Wednesday, January 20, 2021
* noted as presenting author
Yanfeng Xu, PhD, Assistant Professor, University of South Carolina, Columbia, SC
Merav Jedwab, PhD, Lecturer, Ariel University, Israel
Kerry A Lee, PhD, Postdoctoral Fellow, University of Maryland, College Park, MD
Sue Levkoff, ScD, Professor, University of South Carolina, Columbia, SC
Background and Purpose: Children in kinship care not only experience child maltreatment, but also have exposure to other types of adversities. The negative influence of adverse childhood experiences (ACEs) on behavioral health is well documented; however, less research has examined the effect of ACEs on behavioral problems of children in kinship care. This study aims to examine the (1) prevalence of ACEs among children in kinship care and (2) relationships between the number and type of ACEs and children’s internalizing and externalizing problems.

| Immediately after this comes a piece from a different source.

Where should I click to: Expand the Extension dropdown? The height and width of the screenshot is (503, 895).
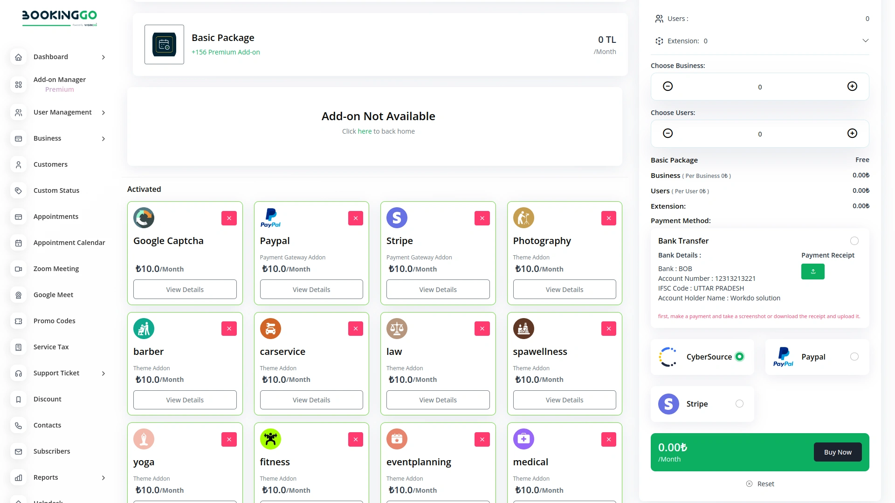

Methods: Data for children in kinship care (N=900) were from the National Survey of Child and Adolescent Well-being II study. ACEs were captured by five maltreatment indicators: physical abuse, sexual abuse, emotional maltreatment, physical neglect, abandonment; and four household dysfunction indicators: parental/current caregiver’s substance abuse, mental illness, domestic violence, and incarceration (Felitti et al., 1998; Stambaugh et al., 2013). Children’s behavioral problems were measured by the Child Behavior Checklist, including internalizing and externalizing problems. Other covariates included the child’s age, sex, race, and health status, caregiver’s age, education, and physical health condition, and family’s poverty status. Descriptive, bivariate, and Ordinary Least Squares regression models were conducted using STATA 15.0.

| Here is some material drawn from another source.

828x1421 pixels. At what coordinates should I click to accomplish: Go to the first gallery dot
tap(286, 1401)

Results: Among kinship children, 25% experienced at least one type of abuse (13% physical abuse, 8% sexual abuse, 4% emotional abuse), 29% at least one type of neglect (27% physical neglect, 2% abandonment), and 89% were expose to at least one type of household dysfunction (84% substance abuse, 28% mental illness, 22% incarceration, 6% domestic violence). Approximately 31% of children had one childhood adversity in comparison to 3% with no exposure, and 46% and 20% being exposed to two and ≥3 ACEs, respectively. The cumulative effect of ACEs on behavioral problems indicated that those with two ACEs had fewer internalizing problems (b= -3.92, p = .004) compared to those with ≥3 adversities. Similarly, children who experienced none or one (b= -5.09, p = .017), or two ACEs (b= -5.54, p = .004) had fewer externalizing problems compared to those who had ≥3 ACEs. The cumulative impacts of household dysfunction (internalizing: b = -6.93, p = .001; externalizing: b = -4.90, p = .017) and neglect (internalizing: b= -4.87, p =.048; externalizing: b= -8.45, p = .037) were weaker than that of abuse. Finally, only parental/caregivers’ mental illness was a significant predictor of children’s internalizing (b= 6.54, p =.003) and externalizing problems (b= 9.72, p < .001) while controlling for other types of ACEs.

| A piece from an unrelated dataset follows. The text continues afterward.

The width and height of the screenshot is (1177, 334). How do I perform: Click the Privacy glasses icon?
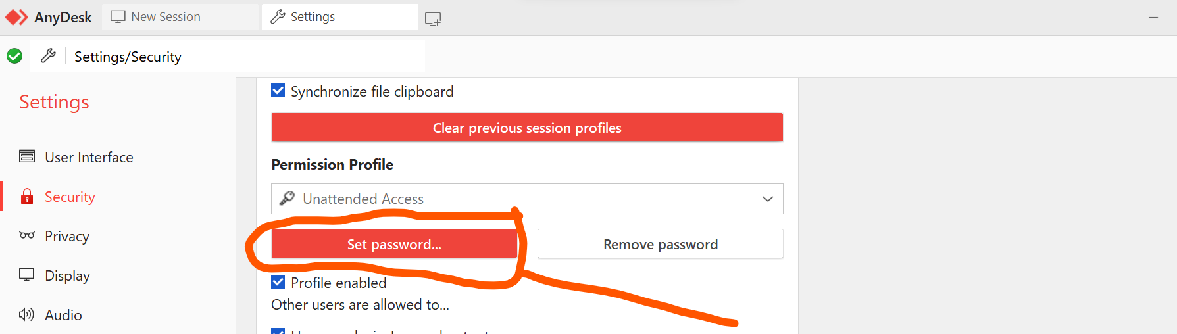(x=27, y=235)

Conclusions and Implications: The results showed that a large proportion of children in kinship experienced both household dysfunction and maltreatment. Also, ACEs negatively impact children’s behavioral problems with the effects of abuse being more severe than neglect and household dysfunction. More importantly, this study highlights the effects of parental/caregiver’s mental illness on children’s behavioral problems. Findings indicate the importance of addressing ACEs in kinship care, including provisions of mental health treatments to parents/caregivers.